The White Olives of Malta
The white olive is just one of hundreds of varieties of the European olive (Olea europaea) found from Portugal east across the Mediterranean all the way to the Arabian Peninsula.
Greeting me at the gate of his farm in the hilltop village of Wardija, Sam Cremona ushered me to the porticoed dining and kitchen area where he holds olive oil tastings. Opening a cupboard, he showed me several dozen jars of his rare bajda, or white olives, blushed by brine to a pale ivory-pink. "I wish I could give you some, but the Maltese government has asked me to save all I have to give as a gift to the president of the eu," he said with an apologetic shrug.

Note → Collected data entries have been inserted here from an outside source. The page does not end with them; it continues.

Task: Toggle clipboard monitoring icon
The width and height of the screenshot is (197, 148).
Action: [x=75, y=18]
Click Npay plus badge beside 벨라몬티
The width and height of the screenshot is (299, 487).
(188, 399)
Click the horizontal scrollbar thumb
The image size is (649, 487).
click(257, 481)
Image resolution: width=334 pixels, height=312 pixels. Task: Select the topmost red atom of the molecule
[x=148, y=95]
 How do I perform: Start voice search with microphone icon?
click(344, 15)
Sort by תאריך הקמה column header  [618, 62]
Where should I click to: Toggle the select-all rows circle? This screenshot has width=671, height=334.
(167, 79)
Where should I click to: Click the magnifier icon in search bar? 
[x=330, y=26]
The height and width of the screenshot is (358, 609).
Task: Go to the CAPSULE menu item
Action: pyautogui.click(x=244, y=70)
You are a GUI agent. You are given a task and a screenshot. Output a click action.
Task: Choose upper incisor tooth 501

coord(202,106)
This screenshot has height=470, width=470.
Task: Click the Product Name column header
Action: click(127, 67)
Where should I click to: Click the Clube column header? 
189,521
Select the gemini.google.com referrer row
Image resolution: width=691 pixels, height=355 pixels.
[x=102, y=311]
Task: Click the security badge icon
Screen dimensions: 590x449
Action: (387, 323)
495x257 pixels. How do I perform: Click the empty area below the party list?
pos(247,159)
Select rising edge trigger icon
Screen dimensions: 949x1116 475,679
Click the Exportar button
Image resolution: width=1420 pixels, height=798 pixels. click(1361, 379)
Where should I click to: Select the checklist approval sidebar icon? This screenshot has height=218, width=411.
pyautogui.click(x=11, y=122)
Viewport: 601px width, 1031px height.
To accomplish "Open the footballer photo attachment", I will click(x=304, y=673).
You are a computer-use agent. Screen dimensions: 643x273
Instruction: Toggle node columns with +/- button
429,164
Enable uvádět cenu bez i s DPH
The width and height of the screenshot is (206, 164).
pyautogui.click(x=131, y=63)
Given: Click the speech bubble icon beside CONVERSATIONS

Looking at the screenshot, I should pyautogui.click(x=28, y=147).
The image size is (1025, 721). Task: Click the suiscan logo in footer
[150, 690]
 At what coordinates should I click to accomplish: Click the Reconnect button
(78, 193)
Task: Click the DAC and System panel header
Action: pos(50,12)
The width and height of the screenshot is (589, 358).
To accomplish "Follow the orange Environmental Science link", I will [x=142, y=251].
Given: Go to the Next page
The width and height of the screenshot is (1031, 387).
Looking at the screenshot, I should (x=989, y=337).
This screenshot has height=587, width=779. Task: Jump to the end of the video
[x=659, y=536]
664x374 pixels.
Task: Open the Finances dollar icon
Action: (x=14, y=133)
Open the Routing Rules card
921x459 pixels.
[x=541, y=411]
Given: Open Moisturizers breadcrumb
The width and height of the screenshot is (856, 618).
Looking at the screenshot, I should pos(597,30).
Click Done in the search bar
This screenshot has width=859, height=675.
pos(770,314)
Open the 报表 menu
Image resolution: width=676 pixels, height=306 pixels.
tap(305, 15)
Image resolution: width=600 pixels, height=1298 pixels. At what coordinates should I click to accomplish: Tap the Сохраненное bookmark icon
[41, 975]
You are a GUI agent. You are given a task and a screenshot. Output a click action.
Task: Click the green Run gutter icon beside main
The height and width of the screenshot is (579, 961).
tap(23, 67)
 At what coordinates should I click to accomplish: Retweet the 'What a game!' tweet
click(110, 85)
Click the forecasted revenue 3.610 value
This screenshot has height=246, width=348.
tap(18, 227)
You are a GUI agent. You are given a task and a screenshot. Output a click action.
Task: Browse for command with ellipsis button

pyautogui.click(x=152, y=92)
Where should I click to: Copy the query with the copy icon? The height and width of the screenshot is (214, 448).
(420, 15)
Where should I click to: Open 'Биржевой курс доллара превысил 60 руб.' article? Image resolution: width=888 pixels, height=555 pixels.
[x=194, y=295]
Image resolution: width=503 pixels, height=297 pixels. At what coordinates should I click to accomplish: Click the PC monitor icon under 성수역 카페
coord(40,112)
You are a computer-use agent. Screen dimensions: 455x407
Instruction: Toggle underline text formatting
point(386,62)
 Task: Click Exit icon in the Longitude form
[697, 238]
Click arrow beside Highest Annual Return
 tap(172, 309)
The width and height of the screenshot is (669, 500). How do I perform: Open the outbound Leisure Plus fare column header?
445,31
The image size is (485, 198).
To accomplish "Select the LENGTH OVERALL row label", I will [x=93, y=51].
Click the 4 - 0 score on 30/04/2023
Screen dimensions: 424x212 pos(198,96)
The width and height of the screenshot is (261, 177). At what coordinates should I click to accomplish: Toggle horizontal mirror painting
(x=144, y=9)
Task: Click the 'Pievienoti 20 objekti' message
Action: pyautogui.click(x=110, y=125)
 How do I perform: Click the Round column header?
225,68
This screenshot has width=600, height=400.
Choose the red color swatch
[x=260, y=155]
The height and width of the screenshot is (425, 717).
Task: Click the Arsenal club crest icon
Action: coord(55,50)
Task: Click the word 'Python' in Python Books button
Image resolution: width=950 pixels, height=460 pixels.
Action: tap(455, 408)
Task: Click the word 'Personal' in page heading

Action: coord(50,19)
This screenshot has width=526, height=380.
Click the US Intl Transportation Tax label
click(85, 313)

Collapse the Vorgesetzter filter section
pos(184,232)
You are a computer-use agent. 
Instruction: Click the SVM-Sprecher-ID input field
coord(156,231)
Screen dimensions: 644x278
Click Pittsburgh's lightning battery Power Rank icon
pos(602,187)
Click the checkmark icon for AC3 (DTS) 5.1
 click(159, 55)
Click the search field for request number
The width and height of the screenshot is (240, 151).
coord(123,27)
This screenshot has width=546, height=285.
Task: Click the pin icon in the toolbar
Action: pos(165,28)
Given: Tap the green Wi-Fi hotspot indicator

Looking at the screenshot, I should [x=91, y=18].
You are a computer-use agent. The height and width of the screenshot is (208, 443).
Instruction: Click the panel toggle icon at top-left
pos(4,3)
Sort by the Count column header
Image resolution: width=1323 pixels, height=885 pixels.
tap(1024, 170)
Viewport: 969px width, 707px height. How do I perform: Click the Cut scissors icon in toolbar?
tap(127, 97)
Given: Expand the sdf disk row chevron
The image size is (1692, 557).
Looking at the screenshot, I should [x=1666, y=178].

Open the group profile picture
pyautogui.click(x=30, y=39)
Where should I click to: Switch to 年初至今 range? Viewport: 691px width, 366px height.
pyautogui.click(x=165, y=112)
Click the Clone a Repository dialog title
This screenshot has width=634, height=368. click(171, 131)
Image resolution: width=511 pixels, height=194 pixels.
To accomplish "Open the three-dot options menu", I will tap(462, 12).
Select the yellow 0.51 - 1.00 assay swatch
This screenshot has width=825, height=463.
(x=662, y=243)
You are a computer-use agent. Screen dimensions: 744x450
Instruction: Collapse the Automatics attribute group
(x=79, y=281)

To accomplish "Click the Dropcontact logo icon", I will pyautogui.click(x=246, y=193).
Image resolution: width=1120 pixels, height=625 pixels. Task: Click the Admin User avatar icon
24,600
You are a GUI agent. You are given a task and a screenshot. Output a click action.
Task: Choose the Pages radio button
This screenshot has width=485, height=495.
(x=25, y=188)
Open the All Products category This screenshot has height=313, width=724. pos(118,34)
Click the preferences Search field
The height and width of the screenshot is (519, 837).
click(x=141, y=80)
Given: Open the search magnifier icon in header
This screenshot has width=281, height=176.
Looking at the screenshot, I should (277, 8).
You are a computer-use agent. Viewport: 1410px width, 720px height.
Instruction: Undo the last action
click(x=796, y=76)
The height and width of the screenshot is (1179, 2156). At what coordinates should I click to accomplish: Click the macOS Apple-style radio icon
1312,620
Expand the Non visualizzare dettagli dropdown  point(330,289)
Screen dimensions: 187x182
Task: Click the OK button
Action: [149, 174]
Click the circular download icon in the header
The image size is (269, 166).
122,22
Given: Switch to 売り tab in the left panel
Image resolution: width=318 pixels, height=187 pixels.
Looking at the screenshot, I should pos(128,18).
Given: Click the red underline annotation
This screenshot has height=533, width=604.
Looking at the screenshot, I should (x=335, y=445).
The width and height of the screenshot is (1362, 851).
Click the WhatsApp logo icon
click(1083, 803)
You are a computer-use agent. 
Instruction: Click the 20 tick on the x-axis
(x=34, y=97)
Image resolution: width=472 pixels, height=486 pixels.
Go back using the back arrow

That the government should turn to Cremona—informally known as Malta’s godfather of olive oil—for the rare white olive is not surprising. Since 1999, when he began processing oil from trees planted on his farm eight years earlier (using an imported Sicilian olive press, as there were none left on Malta at the time), the 66-year-old Malta native and retired gemologist has dedicated himself to reviving what had been a moribund industry. Prior to his efforts, Maltese olive varieties like the bajda and the more common, more conventionally colored bidni had all but disappeared after thriving for several thousand years on this rocky, sun-drenched nation of islands that poke out of the central Mediterranean between Sicily and North Africa.
Nor is a European aristocratic appetite for Maltese white olives anything new. Back in the days of the Knights of the Order of Saint John—known also as the Knights of Malta, a multinational order of Crusaders that held the island from 1530 to 1798—these plump, bone-white olives were known across Europe as perlina Maltese—Maltese pearls. Bajda trees adorned the gardens of wealthy knights, and their fruit featured in recipes for one of the country’s signature dishes—rabbit stew.